June 24 Saturday – In Dublin, N.H. Sam wrote to Joe Twichell. After several pages of bile dumped about Theodore Roosevelt, though he believed “praise & blame” were “unwarrantable terms when applied to coffee-mills”—in other words, man has no more control over his acts than a coffee-mill—Sam wrote of his work and daughters:

I began a new book here in this enchanting solitude 35 days ago. I have done 33 full days’ work on it. To-day I have not worked. There was another day in this present month wherein I did not work—you will know that date without my telling you.

I have written you to-day, not to do you a service, but to do myself one. There was bile in me. I had to empty it, or lose my day to-morrow. If I tried to empty it into the North American Review—oh, well, I couldn’t afford the risk. No, the certainty! The certainty that I wouldn’t be satisfied with the result; so I would burn it, & try again to-morrow; burn that, & try again next day. It happens so, nearly every time. I have a family to support, & I can’t afford this kind of dissipation. Last winter when I was sick I wrote a magazine article three times before I got it to suit me. I put $500 worth of work on it every day for ten days; & at last, when I got it to suit me it contained but 3,000 words—$900. I burned it, & said I would reform.

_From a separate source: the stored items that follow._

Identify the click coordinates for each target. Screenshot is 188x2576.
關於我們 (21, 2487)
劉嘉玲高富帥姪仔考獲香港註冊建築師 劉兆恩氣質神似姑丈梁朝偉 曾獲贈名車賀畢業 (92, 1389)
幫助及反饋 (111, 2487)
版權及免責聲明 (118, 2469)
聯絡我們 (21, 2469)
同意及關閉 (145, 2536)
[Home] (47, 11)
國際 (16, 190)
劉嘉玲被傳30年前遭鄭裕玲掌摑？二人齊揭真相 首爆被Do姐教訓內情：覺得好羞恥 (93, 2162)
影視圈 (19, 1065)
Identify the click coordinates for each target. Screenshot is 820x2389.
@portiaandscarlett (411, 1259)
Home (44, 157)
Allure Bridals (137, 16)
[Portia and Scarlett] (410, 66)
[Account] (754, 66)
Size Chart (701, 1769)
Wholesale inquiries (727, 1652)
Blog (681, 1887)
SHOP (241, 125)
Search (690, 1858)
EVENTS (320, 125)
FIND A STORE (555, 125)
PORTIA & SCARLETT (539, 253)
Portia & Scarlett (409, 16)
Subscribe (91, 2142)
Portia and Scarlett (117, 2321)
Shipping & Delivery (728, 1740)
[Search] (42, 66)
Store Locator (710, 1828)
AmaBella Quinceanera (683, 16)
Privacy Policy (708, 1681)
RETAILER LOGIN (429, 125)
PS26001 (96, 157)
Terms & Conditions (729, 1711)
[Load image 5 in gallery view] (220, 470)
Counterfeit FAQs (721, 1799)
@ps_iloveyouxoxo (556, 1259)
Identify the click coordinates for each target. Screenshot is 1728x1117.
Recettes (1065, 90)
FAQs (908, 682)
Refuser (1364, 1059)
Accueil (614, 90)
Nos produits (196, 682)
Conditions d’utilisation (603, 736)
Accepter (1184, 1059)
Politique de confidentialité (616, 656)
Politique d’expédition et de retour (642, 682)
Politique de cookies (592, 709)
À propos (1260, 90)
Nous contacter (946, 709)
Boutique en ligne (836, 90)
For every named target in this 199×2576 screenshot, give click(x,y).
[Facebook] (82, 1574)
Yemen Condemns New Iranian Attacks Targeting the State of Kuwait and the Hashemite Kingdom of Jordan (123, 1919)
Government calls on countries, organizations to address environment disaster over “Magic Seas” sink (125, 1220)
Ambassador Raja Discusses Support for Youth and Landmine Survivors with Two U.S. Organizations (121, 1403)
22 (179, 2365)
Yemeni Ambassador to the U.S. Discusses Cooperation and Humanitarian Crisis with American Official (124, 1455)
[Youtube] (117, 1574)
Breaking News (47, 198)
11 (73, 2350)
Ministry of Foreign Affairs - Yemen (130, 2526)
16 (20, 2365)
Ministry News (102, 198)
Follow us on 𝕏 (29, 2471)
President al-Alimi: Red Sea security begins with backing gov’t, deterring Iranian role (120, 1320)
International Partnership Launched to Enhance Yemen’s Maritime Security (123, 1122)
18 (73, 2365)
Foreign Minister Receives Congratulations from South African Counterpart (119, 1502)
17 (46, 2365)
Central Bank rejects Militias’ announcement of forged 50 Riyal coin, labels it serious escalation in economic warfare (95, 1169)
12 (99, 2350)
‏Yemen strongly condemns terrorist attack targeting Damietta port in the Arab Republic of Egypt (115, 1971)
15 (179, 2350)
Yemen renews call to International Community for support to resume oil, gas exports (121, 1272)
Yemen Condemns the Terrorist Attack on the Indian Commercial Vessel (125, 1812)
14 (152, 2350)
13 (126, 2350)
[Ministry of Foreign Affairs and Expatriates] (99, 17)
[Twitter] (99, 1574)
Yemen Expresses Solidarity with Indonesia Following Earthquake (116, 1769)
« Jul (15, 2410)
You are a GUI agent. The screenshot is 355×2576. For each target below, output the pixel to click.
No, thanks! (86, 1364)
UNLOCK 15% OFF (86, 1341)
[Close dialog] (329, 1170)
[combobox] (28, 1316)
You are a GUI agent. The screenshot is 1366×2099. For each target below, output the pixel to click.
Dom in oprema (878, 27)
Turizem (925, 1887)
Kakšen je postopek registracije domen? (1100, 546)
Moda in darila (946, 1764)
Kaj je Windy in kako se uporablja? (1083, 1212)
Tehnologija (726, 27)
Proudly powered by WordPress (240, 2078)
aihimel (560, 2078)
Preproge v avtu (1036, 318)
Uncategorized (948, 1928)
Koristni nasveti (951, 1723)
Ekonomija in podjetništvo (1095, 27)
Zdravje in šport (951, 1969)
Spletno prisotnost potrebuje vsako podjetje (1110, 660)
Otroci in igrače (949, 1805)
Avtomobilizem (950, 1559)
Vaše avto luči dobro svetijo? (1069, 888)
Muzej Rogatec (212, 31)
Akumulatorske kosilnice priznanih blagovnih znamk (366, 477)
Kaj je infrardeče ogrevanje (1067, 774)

And I have reformed. I have to work my bile off, whenever it gets to where I can’t stand it, but I can work it off on you economically, because I don’t have to make it suit me. It may not suit you, but that isn’t any matter, I’m not writing it for that. I have used you as an equilibrium-restorer more than once in my time, & shall continue, I guess. I would like to use Mr. Rogers, & he is plenty good-natured enough, but it wouldn’t be fair to keep him busy rescuing me from my leather-headed business-snarls & make him read interminable bile-irruptions besides; I can’t use Howells, he is busy & old & lazy, & won’t stand it; I dasn’t use Clara, there’s things I have to say which she wouldn’t put up with—a very dear little ashcat, but has claws.

And so—you’re It.

I suppose you saw Clara day before yesterday. She wrote that she was going to ask you to stay over night in her house. I judge by that that Dr . Quintard is beginning to be less exacting with her, less strenuous. It’s a happy sign. Jean is in fine strength, & does a deal of wholesome driving & horsebacking. There is nothing like the open air; I often look out of the window myself. Love to you all. / Mark [MTP]. Note: the book Sam began 35 days prior (May 20) and abandoned on June 23 was the unfinished “3,000 Years Among the Microbes,” as told from the point of view of a cholera microbe. In Isabel’s journal for June 26, she states this letter had been “sent on Saturday and stopped,” indicating he may have delayed it or not sent it.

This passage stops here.